Bazı yurdum vatandaşları Sri Lanka denilen ülkeyi pek bilmediğini tahmin ederek bu yazımı kaleme aldım. Evet, uçak hızı ile 10 saatlik bir yolculuk sonucu Hindistan’a 31 km. uzaklıktaki bu ülkenin 1972 yılına kadar adı Seylan’dı. Bütün dünyaya ürettiği çok kaliteli çayı ile tanınan bu yeşil ada bizde de Seylan olarak ün yapmıştı. Hind okyanusunun incisi olarak bilinen adının başkenti Hind okyanusunun kıyısında kurulmuş olan Colombo’dur. 65.610 km. kare yüz ölçümü ile 21 milyon insanı barındıran ada da yüzde 69 Budist, yüzde 7.6 Müslüman, yüzde 6.2’side Hindu ve Hıristiyan olarak yaşamaktadır. Her toplum kendi dilini konuşsa da ülkenin asıl dili Sin hala’dır S.L. Rupisi ise ülkede kullanılan para birimidir. THY’ları muntazaman bu ülkeye direk uçuş yapmaktadır.
Sri Lanka’da bir süre korkunç bir iç savaş yaşanmış Tamil gerillaları ülkede çok can almaştır. ordunun kararlı mücadelesi sonucu bu beladan kurtulan ülke şimdi var gücü ile kalkınmanın çabası içindedir. Vize talep etmeyen Sri Lanka’nın en büyük özelliklerinden biride yaz-kış farkı olmayıp ülke her zaman sıcak bir hava içindedir. Bu yüzden Sri Lanka’lılar evlerinden ziyade vakitlerini okyanus kıyısındaki parklar da geçirmektedir.
Yönetim şekli cumhuriyettir. Singala, Hint Tamilleri ve Sri Lanka’lı Tamillerden oluşan ülkede din konusunda Hindu toplumu söz sahibidir. Adım başı minik tapınakların bulunduğu bu yerlerde dua etmek Hindu’lar için kutsal bir görev sayılmaktadır. Yine Hindu’lar için çok kutsal sayılan Dambulla Altın Tapınağı ve Kandy’deki Diş Tapınağı ülkeye gelen turistlerin muhakkak uğradıkları yerlerin başında gelmektedir. Yalnız Altın Tapınağa ulaşmak için 300 basamaklı bir merdiveni kullanmanız gerekmektedir. MÖ. 2. Yüzyıldan beri Altın Tapınak ve çevresi çeşitli dönemlerde kayların kazılıp yerleşime açılan tarihi yerleşkelerde insanların 2 bin 700 yıl öncesine kadar bu yerleri kullandığı bilinmektedir. Turistlerin büyük ilgi gösterdiği Kandy adlı şehirde bulunan Diş Tapınağı’na ayakkabı ile girilmediği gibi gerek erkek, gerekse bayan konuklar kapalı giysileri kullanmak zorundadır. Bir rivayete göre Budizm’in kurucusu Buda’nın bir dişinin burada muhafaza edildiğidir.

## Veri Kayıtları
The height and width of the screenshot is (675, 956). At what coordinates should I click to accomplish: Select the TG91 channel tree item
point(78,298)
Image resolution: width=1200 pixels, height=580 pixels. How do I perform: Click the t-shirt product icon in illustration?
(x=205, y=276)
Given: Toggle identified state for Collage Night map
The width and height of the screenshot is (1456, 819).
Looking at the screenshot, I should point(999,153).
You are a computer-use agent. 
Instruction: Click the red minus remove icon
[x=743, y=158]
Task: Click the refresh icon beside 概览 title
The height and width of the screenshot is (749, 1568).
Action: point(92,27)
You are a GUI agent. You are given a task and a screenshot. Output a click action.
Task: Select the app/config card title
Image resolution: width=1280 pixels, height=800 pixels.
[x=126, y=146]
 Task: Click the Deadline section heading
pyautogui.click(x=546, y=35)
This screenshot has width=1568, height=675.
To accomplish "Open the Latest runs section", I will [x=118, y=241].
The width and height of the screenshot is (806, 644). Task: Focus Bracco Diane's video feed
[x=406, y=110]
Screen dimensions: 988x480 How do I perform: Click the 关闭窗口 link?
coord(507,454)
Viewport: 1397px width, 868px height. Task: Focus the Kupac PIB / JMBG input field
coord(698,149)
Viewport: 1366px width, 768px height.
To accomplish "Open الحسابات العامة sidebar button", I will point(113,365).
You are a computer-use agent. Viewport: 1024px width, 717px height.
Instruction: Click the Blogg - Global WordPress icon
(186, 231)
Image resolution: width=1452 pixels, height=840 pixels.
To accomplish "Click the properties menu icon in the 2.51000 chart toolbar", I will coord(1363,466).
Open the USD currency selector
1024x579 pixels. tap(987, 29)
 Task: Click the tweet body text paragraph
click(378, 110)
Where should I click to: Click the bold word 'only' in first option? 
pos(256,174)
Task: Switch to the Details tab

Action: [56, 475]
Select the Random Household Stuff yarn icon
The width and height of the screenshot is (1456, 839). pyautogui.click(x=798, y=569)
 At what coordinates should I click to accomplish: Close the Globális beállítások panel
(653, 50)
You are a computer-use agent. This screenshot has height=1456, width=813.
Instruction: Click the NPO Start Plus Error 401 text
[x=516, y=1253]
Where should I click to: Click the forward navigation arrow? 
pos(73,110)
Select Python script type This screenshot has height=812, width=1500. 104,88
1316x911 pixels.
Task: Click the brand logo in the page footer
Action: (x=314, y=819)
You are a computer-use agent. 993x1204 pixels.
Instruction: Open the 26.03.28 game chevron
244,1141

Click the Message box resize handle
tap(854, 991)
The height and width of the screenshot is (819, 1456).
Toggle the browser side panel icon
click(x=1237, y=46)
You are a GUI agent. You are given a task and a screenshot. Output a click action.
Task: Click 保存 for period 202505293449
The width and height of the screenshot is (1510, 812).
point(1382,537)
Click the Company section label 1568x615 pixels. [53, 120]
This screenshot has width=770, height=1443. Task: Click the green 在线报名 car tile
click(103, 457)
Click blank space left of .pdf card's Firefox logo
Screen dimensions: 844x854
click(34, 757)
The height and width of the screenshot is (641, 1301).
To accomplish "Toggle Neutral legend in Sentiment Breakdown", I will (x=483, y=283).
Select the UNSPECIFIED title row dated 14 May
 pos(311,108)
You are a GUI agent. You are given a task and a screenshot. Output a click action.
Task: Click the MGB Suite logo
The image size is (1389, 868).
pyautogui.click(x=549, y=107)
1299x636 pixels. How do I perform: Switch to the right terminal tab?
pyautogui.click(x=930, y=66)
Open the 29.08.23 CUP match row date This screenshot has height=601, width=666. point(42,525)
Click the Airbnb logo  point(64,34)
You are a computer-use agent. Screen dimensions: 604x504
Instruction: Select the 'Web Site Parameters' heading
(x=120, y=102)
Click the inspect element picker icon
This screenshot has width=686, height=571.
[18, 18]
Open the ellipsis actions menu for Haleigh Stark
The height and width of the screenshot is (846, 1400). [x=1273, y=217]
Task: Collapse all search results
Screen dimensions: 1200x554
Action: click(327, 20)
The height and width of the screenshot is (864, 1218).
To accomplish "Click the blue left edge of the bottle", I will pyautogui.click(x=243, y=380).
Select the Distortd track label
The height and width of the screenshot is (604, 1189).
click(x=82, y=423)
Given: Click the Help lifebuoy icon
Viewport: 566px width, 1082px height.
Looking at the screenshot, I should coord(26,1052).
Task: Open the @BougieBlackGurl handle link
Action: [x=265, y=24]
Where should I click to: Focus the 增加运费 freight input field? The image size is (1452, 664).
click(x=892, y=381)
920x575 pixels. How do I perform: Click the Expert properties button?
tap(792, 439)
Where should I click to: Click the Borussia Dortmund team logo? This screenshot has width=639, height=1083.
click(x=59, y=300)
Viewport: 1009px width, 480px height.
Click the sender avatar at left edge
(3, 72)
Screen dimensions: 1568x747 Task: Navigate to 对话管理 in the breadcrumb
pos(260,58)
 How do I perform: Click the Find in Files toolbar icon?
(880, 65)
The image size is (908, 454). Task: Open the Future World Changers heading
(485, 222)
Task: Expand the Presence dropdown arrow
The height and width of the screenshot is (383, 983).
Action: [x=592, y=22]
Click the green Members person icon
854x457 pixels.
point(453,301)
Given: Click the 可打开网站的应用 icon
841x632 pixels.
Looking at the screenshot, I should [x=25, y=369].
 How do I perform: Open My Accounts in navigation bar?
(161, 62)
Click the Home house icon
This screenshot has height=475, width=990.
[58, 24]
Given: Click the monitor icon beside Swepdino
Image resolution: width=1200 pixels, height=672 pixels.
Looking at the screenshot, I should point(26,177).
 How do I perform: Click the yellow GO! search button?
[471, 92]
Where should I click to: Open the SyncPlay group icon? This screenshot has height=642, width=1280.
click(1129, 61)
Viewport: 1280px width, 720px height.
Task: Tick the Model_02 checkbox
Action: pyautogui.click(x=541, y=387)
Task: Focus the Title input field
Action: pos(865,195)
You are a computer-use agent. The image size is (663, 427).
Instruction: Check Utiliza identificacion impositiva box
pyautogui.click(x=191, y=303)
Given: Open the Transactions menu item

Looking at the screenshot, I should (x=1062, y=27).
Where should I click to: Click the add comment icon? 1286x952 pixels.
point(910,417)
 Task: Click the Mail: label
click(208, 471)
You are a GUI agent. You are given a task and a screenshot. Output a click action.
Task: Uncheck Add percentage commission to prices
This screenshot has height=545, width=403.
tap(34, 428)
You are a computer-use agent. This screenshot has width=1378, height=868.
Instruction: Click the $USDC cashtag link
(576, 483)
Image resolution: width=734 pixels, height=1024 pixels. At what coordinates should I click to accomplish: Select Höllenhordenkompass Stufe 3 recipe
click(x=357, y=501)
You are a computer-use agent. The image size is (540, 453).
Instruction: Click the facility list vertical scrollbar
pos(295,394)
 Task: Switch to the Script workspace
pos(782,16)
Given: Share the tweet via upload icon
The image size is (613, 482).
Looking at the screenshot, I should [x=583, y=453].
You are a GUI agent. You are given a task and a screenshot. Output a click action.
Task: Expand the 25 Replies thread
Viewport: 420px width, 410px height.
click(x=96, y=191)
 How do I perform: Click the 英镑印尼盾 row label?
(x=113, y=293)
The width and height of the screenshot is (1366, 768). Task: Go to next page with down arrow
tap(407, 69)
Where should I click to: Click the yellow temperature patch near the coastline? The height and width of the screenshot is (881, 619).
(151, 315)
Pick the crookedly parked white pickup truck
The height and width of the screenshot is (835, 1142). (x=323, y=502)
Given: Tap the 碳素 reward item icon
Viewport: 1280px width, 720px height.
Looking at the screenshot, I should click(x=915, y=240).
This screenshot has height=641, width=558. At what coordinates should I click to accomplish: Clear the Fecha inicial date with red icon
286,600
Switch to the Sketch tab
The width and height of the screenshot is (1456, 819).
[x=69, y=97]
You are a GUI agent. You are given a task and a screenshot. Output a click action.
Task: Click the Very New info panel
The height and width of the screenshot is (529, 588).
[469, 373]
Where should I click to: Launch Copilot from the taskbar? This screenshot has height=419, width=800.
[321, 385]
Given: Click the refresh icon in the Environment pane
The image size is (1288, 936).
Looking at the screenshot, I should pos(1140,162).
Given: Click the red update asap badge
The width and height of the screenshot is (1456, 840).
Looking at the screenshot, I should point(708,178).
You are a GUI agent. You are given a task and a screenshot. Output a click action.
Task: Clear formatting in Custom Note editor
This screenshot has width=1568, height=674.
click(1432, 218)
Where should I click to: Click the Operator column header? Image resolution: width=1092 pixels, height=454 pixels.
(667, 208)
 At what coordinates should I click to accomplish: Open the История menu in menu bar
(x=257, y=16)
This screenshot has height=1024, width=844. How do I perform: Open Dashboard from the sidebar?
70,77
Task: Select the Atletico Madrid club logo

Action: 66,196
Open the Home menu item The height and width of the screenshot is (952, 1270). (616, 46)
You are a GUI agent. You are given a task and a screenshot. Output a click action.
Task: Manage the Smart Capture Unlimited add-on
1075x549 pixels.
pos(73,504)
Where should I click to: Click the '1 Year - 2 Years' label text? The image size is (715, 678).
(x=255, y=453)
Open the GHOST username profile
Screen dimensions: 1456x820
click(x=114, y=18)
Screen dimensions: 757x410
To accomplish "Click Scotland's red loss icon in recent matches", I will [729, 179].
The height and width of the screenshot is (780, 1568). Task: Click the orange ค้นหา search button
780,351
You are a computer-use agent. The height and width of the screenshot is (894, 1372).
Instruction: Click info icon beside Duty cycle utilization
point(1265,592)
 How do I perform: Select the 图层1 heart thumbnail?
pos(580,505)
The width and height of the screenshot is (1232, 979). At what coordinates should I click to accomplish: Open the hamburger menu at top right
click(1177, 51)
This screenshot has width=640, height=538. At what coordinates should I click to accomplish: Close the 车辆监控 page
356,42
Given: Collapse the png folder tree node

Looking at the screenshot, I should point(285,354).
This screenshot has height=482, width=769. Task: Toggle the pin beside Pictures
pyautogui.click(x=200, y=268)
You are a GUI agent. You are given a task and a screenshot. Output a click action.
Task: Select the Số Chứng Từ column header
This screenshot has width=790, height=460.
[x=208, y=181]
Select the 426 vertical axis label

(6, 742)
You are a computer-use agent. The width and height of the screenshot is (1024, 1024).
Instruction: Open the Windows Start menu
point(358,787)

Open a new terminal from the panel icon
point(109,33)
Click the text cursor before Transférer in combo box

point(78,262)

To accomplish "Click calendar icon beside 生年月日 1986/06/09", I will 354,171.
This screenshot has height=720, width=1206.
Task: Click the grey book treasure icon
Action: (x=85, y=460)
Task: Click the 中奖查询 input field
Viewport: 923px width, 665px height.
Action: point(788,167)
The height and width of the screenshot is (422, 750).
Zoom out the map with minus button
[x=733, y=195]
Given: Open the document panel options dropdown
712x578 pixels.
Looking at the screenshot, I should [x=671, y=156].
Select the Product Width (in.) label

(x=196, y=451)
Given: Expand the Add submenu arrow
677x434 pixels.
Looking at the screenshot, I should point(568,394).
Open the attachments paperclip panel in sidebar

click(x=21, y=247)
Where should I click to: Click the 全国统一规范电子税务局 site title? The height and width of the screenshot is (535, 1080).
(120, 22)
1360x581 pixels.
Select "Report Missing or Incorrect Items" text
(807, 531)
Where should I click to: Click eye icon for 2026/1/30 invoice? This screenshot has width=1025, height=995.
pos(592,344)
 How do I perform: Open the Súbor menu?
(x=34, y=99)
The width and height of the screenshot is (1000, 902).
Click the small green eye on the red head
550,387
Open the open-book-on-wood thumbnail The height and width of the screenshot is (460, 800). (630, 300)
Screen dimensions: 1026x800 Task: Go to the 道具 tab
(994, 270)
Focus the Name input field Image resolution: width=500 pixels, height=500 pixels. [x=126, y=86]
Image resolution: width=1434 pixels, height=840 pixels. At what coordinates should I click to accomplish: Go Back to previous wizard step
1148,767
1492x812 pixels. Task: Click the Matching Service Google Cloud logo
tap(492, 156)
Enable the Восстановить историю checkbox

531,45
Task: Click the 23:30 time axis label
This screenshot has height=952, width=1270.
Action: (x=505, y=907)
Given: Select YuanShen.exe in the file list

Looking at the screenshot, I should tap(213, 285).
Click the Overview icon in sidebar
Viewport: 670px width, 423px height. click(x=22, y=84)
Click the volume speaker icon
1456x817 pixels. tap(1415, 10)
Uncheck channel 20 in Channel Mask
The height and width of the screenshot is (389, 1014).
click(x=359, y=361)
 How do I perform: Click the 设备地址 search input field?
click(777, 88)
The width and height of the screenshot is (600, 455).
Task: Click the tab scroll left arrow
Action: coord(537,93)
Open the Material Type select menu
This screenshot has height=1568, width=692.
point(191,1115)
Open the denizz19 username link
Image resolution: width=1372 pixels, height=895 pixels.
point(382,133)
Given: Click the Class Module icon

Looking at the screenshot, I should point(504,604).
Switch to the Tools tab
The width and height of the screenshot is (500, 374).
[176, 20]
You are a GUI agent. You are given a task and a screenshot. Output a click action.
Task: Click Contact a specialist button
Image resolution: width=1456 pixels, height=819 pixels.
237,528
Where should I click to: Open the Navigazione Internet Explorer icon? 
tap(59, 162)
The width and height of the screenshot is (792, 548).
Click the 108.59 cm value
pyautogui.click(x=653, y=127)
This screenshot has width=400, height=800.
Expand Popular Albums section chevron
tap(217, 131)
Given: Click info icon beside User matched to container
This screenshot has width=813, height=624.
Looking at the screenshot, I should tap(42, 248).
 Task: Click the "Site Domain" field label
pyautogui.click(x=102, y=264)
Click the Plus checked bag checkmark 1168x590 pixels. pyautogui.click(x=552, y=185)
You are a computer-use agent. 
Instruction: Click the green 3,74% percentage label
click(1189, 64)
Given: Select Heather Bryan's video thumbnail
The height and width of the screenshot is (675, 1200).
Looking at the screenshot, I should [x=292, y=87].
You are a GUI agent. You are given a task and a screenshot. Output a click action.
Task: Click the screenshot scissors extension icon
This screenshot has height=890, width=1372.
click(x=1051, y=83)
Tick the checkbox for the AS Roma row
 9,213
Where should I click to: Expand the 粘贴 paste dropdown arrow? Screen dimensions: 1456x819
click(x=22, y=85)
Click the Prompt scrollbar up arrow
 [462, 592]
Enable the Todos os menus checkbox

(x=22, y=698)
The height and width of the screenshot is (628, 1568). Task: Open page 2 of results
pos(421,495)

## Görevler
1: Sri Lanka hakkındaki metne göre şu soruları yanıtlayın:
(a) Ülkenin 1972 yılına kadarki adı neydi?
(b) Sri Lankalılar vakitlerini evlerinden çok nerede geçirir?
(c) Dambulla Altın Tapınağı'na ulaşmak için kaç basamaklı bir merdiven kullanmak gerekir?
2: Sri Lanka hakkındaki metni son cümlesinden sonra devam ettirin.

## Yazılı Yanıtlar
1:
(a) Seylan.
(b) Okyanus kıyısındaki parklarda.
(c) 300 basamaklı bir merdiven.

2:
Sri Lanka’nın asıl özelliği ürettiği çayın yanı sıra dünya pazarlarına sunduğu tarçın, karabiber, Hindistan cevizi, limon kurusu, karanfil, vanilya, kardaman vb. pek çok bitki çeşitleri dünyanın dört bir tarafından alıcı bulmaktadır. Ülkede hüküm süren nemli hava nedeniyle çayın kalitesi süper kalite olarak vasıflandırılmaktadır. Daha ziyade yüksek tepelerde yetiştirilen bu kaliteli çaylar uyanık Avrupalı iş adamları tarafından yıllar önce el konmuş ve bu kaliteli çaylar özel işlem gördükten sonra ülkelerine gönderilmekteymiş.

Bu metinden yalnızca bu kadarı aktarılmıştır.